● Data for the task

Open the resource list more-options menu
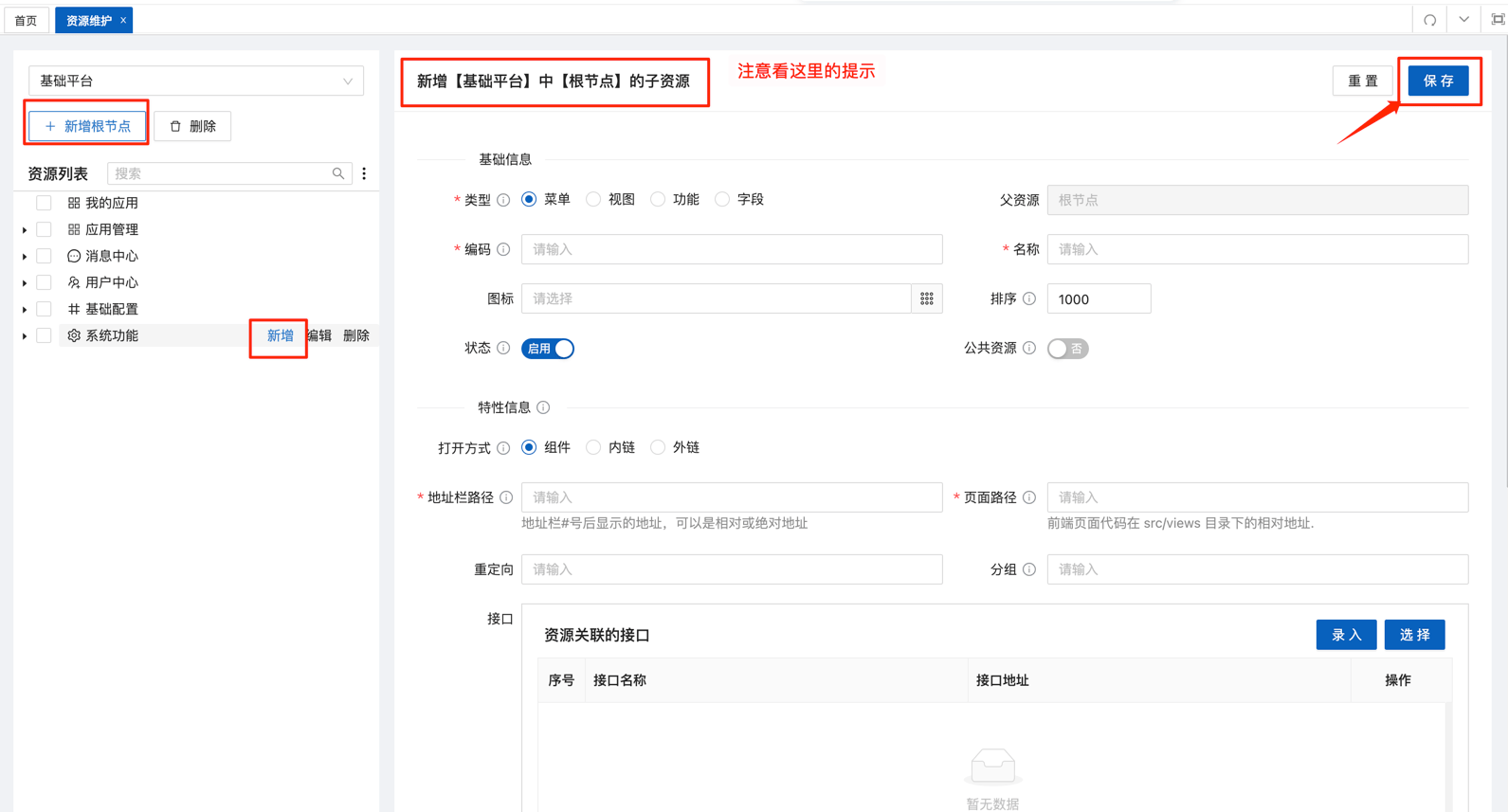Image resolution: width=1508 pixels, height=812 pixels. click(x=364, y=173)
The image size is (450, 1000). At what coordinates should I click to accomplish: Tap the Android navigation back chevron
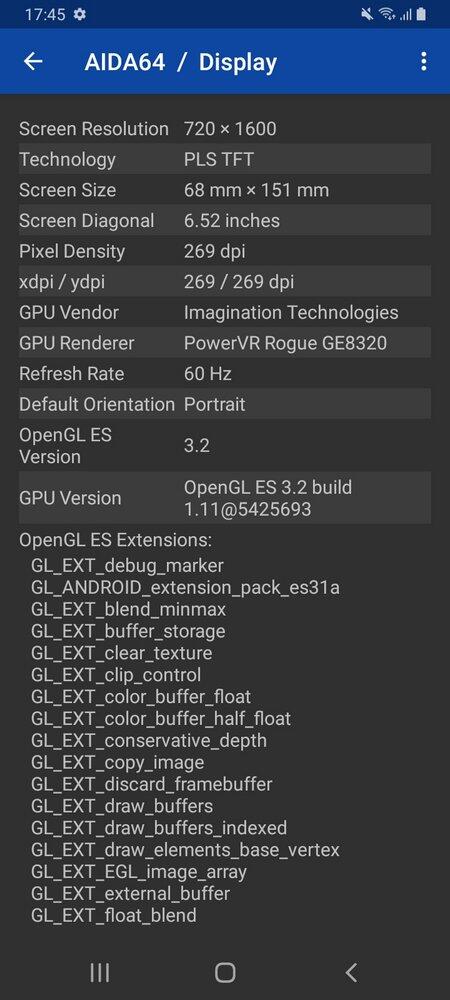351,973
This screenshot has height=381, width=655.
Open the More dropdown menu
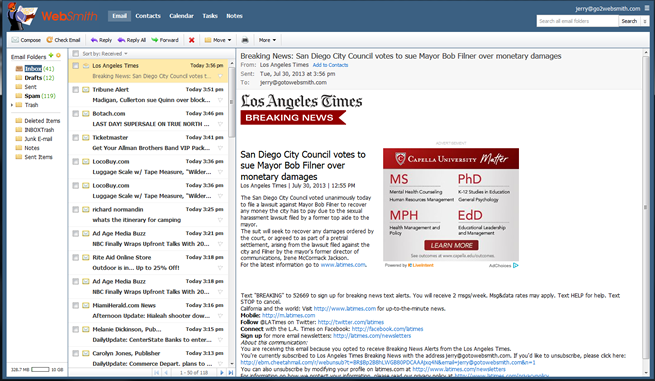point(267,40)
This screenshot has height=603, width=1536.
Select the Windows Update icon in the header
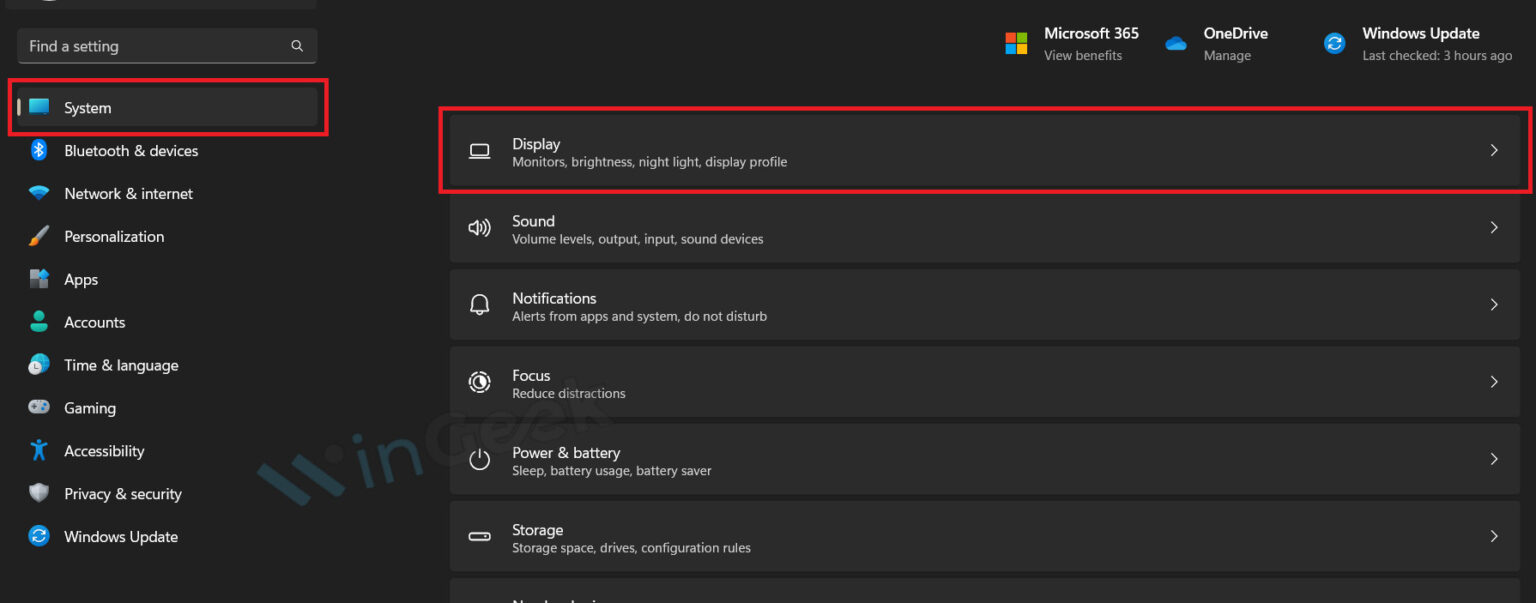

● Directions
For the string "This", show each line of the listing where it appears.

● Output of the exercise
This screenshot has height=381, width=655.
This screenshot has height=603, width=1536.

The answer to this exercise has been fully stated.